[Supplied records — start]

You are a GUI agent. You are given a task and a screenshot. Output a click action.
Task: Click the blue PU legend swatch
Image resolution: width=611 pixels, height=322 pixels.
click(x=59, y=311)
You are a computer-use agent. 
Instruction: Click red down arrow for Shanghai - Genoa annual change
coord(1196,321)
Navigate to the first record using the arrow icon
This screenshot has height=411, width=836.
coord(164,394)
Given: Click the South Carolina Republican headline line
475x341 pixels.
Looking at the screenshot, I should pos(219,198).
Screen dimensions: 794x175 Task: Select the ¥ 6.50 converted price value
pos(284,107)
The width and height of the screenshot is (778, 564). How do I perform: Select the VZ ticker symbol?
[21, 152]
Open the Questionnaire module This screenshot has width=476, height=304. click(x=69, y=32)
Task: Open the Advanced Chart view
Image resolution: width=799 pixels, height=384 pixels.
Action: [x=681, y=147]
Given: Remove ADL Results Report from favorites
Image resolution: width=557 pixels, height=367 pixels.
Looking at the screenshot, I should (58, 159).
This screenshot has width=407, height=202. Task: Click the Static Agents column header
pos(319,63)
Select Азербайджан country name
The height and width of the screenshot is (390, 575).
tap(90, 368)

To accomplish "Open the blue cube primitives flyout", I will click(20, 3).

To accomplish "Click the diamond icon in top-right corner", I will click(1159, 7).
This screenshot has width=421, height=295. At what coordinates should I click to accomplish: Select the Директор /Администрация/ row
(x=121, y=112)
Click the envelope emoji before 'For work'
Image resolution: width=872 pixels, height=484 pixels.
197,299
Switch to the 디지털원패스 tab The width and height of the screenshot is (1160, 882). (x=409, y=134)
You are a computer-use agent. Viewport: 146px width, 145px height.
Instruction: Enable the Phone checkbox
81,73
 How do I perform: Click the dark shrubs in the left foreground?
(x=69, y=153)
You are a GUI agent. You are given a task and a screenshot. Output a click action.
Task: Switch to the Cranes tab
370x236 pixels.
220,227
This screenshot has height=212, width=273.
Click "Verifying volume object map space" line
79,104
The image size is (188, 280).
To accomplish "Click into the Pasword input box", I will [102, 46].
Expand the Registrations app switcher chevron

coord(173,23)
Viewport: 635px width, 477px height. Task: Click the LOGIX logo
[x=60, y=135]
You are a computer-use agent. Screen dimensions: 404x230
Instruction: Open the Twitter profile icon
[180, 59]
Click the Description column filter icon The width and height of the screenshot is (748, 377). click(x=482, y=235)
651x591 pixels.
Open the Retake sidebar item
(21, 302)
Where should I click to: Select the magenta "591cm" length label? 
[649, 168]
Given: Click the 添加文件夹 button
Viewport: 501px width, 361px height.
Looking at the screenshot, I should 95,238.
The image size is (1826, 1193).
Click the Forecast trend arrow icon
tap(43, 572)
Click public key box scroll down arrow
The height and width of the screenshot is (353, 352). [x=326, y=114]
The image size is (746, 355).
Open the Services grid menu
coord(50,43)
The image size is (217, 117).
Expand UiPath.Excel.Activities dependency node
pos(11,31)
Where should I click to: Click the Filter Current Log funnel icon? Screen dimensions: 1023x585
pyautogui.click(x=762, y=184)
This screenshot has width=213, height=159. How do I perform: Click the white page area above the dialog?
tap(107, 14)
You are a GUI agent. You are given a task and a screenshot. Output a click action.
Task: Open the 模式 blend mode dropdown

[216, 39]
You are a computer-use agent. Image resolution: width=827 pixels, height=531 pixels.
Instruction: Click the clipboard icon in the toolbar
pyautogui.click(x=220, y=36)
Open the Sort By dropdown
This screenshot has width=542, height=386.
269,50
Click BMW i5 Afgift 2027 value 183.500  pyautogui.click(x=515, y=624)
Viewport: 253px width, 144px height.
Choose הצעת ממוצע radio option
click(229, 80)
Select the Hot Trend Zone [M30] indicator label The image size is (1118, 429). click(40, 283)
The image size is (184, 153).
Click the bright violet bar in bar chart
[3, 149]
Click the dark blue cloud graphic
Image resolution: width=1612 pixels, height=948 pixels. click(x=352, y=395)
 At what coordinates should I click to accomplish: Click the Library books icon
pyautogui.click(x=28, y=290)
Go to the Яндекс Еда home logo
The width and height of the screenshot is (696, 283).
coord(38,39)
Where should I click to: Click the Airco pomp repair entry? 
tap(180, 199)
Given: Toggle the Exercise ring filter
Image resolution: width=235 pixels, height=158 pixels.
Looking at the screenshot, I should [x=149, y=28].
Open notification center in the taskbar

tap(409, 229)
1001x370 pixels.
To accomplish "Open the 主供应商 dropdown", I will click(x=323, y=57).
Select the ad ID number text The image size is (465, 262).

[Supplied records — finish]

* Task instructions
Looking at the records, how many of the lines contain the string "size"? Only the number should be given.

* Written response
7